Zero-Party, Total Insight: CEO Drews On HyphaMetrics’ New Panel Approach
Zero-Party, Total Insight: CEO Drews On HyphaMetrics’ New Panel Approach

With so many media measurement solutions in the marketplace, how could there possibly be room for another?

Because few of them manage to bring together a consumer's entire consumption in a unified system, according to Joanna Drews.

Drews is the CEO and co-founder of HyphaMetrics, a new measurement solution provider she says will offer a wide view of consumption from getting user data at the source.

Veterans for 'zero-party' HyphaMetrics' metre technology includes: "Visual analysis of incoming video signals being displayed on the TV ... content, ads, brand recognition".

It employs a "device is hooked up directly to the TV, with cable boxes and OTT devices routed through the meter to the TV," Drews tells Beet.TV.

The system can see viewers' content journey with a TV UI, meaning it can see programme guide behaviour like live selections versus DVR.

That gadget also collects data for every IP-enabled device in a house.

It's all done on a panel basis wherein participants can remain passive viewers.

→ Entries supplied
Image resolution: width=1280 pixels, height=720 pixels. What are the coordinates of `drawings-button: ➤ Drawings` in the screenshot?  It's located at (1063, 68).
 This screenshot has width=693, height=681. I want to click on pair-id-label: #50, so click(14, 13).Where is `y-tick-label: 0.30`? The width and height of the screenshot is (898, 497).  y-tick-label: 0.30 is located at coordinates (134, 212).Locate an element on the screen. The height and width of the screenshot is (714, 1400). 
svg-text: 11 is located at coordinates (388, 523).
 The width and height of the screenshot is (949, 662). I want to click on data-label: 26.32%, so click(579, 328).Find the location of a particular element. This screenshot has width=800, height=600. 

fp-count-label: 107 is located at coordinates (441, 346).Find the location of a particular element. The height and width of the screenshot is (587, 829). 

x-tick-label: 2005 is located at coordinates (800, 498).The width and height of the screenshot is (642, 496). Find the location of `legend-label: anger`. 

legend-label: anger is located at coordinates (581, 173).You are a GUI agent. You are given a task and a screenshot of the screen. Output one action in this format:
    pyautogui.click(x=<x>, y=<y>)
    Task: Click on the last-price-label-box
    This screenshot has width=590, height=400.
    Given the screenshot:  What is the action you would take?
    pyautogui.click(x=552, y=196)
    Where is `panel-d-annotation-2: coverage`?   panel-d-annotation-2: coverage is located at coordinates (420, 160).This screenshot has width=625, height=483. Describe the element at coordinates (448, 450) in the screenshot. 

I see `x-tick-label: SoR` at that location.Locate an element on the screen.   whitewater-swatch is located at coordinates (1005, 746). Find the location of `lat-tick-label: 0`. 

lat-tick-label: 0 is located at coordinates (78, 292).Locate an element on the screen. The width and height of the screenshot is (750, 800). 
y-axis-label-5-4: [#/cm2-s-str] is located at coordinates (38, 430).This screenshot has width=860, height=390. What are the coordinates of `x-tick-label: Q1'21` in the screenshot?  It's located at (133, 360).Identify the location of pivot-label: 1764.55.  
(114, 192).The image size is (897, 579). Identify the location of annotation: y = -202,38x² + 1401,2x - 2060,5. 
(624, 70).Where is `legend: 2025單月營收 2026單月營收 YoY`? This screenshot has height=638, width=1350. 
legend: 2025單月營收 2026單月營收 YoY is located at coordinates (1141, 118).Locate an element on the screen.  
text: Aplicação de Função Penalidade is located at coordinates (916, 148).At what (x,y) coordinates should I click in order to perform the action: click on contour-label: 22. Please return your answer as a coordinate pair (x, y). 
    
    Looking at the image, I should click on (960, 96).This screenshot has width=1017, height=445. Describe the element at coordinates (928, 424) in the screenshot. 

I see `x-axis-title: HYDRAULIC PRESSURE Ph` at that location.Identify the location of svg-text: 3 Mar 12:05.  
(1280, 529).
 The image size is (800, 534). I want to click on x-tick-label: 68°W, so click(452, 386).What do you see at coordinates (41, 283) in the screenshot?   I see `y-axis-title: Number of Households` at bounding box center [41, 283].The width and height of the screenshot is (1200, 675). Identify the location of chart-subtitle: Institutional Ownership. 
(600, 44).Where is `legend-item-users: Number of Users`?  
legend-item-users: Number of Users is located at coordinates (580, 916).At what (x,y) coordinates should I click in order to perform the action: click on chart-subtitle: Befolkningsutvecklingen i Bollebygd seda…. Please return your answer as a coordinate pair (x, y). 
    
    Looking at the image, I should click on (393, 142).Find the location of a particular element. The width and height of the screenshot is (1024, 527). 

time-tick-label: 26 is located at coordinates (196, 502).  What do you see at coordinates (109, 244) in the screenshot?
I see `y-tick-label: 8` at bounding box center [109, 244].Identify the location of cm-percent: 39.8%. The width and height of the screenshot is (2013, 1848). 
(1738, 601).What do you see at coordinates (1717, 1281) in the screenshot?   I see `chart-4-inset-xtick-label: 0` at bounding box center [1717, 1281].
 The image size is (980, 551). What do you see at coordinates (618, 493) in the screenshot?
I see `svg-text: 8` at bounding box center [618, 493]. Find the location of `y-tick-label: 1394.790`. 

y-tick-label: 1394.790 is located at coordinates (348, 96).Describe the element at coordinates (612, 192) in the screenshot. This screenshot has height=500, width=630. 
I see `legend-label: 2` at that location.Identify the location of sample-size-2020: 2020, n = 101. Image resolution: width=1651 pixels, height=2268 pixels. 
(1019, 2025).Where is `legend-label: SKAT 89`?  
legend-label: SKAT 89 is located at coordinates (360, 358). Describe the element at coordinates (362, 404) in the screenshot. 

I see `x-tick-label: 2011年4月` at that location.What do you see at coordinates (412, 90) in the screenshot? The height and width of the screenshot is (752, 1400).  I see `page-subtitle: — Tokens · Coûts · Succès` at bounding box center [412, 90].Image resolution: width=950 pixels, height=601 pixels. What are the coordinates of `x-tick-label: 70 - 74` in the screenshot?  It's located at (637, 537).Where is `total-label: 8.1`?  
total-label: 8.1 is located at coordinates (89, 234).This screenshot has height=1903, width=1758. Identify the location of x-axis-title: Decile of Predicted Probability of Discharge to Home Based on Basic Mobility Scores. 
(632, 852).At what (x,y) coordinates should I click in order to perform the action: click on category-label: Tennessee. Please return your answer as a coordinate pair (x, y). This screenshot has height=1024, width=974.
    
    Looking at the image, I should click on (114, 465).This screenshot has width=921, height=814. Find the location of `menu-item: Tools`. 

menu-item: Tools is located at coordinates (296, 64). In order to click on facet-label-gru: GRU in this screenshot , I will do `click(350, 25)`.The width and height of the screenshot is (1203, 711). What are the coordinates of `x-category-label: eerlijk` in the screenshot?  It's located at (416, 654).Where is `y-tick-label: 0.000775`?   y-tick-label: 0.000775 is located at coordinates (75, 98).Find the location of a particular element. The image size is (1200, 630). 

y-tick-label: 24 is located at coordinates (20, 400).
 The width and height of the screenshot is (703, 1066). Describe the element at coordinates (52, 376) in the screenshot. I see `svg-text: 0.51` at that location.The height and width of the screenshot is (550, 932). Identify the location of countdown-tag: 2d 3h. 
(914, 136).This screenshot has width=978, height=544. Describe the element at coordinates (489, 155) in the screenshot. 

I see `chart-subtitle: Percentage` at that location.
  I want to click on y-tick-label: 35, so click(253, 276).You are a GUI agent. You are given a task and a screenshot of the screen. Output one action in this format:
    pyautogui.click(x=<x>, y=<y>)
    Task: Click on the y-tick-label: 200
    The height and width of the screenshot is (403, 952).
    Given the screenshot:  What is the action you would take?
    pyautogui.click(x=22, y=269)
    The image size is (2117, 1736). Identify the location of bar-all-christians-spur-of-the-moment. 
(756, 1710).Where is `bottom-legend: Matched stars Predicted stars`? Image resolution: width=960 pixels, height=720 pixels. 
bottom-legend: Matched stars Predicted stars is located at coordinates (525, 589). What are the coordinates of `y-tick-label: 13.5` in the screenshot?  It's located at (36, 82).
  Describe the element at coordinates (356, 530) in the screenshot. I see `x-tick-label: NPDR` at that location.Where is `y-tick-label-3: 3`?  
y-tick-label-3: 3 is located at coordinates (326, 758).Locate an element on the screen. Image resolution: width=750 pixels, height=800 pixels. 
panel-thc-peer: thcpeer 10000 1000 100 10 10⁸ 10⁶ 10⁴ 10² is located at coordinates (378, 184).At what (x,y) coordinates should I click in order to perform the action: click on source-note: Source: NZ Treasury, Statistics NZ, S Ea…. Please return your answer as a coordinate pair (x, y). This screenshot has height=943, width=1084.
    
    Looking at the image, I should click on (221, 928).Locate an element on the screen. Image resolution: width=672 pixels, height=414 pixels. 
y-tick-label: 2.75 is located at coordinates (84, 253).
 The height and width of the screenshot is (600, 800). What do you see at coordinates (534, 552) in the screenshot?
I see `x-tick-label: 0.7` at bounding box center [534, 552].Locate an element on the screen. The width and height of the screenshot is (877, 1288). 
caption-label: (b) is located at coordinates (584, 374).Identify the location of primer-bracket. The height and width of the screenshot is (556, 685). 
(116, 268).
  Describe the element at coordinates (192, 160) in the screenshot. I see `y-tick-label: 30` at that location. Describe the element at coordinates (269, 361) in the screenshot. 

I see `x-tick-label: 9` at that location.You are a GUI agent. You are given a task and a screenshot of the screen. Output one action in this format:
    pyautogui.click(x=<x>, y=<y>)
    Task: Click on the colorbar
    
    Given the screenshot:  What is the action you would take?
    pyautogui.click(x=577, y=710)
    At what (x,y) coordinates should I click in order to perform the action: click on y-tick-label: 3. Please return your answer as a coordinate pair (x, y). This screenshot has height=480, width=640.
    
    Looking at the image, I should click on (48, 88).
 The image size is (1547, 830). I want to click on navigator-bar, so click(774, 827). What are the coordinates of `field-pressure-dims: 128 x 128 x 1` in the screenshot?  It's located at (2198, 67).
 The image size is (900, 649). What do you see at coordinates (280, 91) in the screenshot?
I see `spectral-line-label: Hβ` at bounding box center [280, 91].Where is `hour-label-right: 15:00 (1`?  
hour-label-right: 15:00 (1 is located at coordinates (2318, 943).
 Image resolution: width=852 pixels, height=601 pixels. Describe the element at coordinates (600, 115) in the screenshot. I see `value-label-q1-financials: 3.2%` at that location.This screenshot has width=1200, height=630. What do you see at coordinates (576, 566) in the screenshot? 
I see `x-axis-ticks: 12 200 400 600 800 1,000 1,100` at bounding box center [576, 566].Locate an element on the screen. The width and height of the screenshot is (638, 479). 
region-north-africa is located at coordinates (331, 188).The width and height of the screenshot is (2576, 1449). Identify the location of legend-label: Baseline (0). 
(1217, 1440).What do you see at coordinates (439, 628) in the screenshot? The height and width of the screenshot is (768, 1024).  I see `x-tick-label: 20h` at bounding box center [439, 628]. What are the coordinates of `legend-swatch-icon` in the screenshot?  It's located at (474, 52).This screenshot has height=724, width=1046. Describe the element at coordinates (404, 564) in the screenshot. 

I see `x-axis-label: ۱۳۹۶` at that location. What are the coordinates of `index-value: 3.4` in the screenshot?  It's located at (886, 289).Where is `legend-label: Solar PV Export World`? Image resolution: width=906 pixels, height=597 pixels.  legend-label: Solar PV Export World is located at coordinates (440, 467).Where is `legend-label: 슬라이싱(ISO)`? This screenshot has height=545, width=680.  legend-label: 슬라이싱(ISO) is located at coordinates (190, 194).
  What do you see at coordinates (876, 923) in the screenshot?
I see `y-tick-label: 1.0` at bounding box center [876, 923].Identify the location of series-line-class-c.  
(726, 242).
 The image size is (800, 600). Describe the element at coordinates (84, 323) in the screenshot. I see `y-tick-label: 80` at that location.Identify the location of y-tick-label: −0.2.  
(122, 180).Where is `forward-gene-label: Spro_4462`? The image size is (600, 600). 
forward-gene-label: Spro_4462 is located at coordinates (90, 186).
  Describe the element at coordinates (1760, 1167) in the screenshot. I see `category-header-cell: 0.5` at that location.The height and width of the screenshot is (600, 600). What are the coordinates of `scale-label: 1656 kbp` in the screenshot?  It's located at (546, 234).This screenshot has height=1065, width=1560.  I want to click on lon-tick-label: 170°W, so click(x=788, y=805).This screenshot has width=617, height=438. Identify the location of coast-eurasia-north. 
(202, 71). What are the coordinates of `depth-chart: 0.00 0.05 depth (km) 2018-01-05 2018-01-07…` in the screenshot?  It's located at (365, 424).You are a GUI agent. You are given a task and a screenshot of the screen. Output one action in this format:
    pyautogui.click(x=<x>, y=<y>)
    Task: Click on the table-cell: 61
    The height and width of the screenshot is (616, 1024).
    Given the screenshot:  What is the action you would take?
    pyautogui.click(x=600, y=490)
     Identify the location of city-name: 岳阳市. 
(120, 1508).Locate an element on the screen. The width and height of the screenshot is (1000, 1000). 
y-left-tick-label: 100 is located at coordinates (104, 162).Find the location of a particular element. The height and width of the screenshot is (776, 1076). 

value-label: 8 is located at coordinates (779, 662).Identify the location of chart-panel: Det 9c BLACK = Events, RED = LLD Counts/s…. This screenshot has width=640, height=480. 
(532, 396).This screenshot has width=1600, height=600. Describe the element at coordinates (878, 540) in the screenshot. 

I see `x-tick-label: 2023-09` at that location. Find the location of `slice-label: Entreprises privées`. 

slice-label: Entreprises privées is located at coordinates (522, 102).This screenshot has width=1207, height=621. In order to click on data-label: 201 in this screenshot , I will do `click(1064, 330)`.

→ Tasks and exercises
1. Translate this sentence from the HyphaMetrics article into Spanish: "That gadget also collects data for every IP-enabled device in a house."
2. Pick up the HyphaMetrics article after its last sentence and keep writing.
The rows aren't needed for anything here.

→ Per-task outputs
1. Ese aparato también recopila datos de todos los dispositivos con conexión IP de un hogar.

2.
HyphaMetrics is founded by Drews, a former Comscore and GroupM exec, together with Mike Bologna, previously president of GroupM's MODI Media advanced TV unit and president of one2one Media.

The company has a $2 million early-round investment.

In this video interview with Beet.TV editorial advisor Jon Watts, Drews explains how it works.

"Our entire ethos is to leverage next-generation technologies, merge them with industry-accepted and expected best practises in order to produce what we call 'zero-party data'," she says.

Measuring the glass Specficially, HyphaMetrics's ClearView Metrics offering is measuring on-device media consumption from a panel of 5,000 homes.

"Our technology is able to measure what I like to say the 'glass layer' of the TV," Drews adds.

"We are not listening to what is occurring on the TV, we are watching what is occurring on the TV, and we are able to measure everything that's occurring.

"So it doesn't matter if you're watching through an OTT device, a video gaming console, playing a video game, using a set top box, we are definitively measuring all of those environments directly on the TV.

"And then we're also measuring the other devices in the home, all in association with the people within the home.

So as a result, the data is coming from a single source.

"We should be able to figure out exactly what is occurring on the TV in an unduplicated fashion between set top box, linear streaming, etcetera." Pilot programme HyphaMetrics aims to make its consumption data available via "licensing to TV networks, media agencies, digital media platforms, multichannel video programming distributors (MVPDs), and other research companies", MediaPost reports.

Drews says it could be used to understand programme-level measurement of Netflix consumption or compatible viewing of different streaming services or data on ad loads on YouTube.

ClearView Metrics is in development.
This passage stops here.